One of the great things about conferences like this one is that they offer the opportunity to listen to a group of sponsors present some of their most compelling investing ideas. I heard a very interesting point this morning that I’ve noted previously but not paid sufficient attention to: The return from bonds (in aggregate) is almost always very close to the initial yield. In other words, if the average yield is around 6 percent, you can expect a return of approximately 6 percent over time, subject to a bunch of qualifications, of course.
This makes sense if you think about it. With a bond, you get the coupon payments, and you get your money back. Your return should be the initial yield if you hold to maturity and have no defaults.
What this means in the present day, though, is that bonds are not all the different from cash. The current yield, at just over 2 percent, is not that compelling. If past patterns hold, an investor can expect a return, over time, of about 2 percent for a diversified bond portfolio. This is much less than we’ve seen historically.
In the mid-1990s, for example, CD rates were around 5 percent. In the mid-2000s, they were around 4 percent. A 2-percent bond return is simply not that good in this context.
Does this mean we should not invest in bonds? Certainly not! What it does mean, though, is that we need to consider:
- The role of bonds in portfolios
- What bonds mean for portfolio returns overall
Why we have bonds in our portfolios
Historically, the gap between likely stock and bond returns was not nearly as wide as it is today. Bonds were in a portfolio for diversification and risk reduction—but also because they were expected to be a meaningful contributor to the total portfolio return. They pulled their weight when it came to the bottom line. Nowadays, the risk reduction is certainly there but the return contribution much less so.
What bonds mean for portfolio returns
Let’s quantify this. If bonds were yielding (and therefore expected to return) around 6 percent, then with a 40-percent allocation you would expect bonds to account for about 2.4 percent of the portfolio’s total return. If, on the other hand, bonds were, in aggregate, yielding around 2 percent (which they are today), that same 40-percent allocation would yield an expected return of 1.2 percent under the same assumptions. That drop of 1.2 percent in the total portfolio return is meaningful and should be addressed.

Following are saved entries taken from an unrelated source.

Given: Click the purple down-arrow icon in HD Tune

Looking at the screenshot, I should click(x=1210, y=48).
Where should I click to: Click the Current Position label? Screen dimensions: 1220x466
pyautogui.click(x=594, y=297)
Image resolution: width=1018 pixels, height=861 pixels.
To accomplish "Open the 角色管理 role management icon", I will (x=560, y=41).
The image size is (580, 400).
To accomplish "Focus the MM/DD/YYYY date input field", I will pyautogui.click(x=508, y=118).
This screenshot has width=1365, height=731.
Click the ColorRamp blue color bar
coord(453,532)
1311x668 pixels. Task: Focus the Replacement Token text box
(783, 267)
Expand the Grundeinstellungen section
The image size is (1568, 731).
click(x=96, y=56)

I have written quite a bit about how the stock market is priced at a level where future returns—over 5 to 10 years—are very likely to be below expectations. This morning’s conference presentation brought home to me that I should be doing the same analysis for the bond market. Arguably, the bond market is even more overpriced than the stock market. That doesn’t mean a correction is imminent—for either market—but it is something that we should be aware of.